+++ Data to process

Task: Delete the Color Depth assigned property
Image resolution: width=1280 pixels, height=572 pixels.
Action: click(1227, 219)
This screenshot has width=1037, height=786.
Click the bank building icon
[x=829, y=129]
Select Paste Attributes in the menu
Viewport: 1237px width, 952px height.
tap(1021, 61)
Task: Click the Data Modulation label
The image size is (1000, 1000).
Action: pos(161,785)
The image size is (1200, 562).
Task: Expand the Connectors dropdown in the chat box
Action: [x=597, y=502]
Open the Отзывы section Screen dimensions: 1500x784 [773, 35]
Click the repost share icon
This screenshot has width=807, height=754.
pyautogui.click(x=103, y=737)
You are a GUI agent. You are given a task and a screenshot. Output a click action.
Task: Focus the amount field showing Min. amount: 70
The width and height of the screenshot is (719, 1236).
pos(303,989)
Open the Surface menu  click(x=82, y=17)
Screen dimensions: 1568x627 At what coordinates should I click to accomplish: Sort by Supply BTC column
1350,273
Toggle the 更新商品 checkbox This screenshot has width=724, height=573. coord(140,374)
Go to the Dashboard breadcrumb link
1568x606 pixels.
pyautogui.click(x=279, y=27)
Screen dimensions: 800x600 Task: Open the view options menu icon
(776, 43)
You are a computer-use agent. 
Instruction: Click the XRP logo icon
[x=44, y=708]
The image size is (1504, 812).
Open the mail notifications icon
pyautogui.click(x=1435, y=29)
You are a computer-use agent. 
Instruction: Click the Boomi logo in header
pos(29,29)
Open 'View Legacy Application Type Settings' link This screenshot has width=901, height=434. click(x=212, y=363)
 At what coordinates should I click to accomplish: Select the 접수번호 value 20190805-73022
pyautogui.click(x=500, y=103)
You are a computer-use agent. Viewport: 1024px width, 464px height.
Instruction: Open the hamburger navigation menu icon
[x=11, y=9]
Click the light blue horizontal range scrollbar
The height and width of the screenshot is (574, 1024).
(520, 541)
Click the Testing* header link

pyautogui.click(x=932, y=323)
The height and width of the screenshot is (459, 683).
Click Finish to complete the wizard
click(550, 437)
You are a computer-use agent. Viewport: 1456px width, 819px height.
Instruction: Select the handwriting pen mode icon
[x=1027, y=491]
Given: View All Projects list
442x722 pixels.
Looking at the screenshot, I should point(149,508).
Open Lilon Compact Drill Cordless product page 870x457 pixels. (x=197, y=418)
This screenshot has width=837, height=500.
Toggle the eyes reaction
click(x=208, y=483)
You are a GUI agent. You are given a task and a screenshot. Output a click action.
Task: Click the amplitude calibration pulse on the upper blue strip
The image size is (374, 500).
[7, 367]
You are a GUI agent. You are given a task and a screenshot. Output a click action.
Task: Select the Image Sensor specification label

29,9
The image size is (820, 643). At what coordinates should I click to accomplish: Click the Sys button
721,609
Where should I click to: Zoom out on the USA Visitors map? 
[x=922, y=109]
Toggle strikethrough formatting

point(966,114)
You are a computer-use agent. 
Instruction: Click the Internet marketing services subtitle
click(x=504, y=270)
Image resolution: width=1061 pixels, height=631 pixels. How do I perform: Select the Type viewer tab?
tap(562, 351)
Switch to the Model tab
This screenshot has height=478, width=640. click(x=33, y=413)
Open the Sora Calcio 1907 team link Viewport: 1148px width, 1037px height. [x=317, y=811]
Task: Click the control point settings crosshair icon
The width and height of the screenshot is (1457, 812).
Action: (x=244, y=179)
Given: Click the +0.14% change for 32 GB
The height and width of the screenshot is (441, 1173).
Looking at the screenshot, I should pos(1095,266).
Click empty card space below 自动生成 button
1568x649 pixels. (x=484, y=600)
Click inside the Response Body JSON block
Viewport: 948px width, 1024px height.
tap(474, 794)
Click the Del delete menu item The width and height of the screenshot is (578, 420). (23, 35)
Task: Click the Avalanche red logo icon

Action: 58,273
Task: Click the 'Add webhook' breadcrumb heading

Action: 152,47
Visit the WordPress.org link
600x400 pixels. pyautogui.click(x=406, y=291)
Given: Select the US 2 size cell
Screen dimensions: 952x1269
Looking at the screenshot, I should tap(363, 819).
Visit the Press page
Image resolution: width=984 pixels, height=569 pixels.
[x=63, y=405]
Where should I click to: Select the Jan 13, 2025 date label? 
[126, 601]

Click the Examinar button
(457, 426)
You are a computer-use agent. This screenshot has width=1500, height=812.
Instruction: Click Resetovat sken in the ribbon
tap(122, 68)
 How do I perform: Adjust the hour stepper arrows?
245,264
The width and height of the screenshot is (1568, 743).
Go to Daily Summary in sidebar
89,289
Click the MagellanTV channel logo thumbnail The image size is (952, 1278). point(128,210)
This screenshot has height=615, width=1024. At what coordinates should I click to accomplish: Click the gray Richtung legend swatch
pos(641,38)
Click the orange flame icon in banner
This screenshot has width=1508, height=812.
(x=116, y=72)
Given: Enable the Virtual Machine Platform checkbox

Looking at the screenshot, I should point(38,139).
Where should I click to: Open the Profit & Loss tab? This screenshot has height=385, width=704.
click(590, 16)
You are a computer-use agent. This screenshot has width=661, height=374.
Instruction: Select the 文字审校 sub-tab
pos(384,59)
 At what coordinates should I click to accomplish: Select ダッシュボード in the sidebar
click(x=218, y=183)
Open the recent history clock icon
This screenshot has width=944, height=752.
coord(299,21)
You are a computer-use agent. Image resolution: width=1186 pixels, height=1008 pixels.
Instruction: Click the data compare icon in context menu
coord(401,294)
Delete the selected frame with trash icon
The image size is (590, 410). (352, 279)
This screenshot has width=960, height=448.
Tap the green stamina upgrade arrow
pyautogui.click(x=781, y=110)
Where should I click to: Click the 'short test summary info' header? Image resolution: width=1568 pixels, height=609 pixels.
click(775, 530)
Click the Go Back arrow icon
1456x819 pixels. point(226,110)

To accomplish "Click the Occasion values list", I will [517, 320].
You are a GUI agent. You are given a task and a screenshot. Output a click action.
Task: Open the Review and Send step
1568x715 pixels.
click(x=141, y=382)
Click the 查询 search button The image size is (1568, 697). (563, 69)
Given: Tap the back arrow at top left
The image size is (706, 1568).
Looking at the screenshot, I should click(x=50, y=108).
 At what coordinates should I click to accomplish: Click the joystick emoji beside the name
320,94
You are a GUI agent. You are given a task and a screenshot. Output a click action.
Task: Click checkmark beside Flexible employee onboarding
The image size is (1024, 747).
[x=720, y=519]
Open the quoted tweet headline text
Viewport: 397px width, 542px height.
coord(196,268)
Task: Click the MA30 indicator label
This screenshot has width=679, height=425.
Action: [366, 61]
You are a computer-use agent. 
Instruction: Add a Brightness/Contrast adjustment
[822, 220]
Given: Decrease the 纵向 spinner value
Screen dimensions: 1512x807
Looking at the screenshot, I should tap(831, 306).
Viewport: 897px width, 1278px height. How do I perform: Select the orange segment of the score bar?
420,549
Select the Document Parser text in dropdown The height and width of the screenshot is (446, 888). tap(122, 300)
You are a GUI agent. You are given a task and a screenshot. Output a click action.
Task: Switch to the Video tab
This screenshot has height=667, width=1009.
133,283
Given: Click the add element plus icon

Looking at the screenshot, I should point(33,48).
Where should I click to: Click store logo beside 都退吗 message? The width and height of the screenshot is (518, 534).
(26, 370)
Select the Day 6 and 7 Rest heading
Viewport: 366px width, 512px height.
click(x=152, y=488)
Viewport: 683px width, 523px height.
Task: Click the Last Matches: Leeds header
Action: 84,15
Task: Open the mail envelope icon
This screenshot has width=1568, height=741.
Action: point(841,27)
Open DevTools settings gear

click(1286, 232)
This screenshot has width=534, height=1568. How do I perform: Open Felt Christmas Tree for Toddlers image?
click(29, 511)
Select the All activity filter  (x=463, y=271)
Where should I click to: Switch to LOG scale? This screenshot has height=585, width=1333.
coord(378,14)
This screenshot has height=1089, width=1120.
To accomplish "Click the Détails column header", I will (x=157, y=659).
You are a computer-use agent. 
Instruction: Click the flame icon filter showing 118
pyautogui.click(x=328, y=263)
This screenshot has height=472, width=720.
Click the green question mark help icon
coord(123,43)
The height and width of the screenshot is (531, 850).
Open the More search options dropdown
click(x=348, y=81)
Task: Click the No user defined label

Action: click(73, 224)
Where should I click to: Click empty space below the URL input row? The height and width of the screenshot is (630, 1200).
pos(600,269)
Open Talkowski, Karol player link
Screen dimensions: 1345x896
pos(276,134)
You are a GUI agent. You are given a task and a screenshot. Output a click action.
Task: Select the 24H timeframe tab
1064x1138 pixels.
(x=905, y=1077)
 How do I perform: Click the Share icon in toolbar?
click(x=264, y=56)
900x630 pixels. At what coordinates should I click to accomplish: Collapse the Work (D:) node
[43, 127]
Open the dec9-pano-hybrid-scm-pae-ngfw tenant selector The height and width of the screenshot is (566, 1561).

++++++

Each line of the records that holds the word "blue" should be copied out.

Click the light blue horizontal range scrollbar
Task: Click the amplitude calibration pulse on the upper blue strip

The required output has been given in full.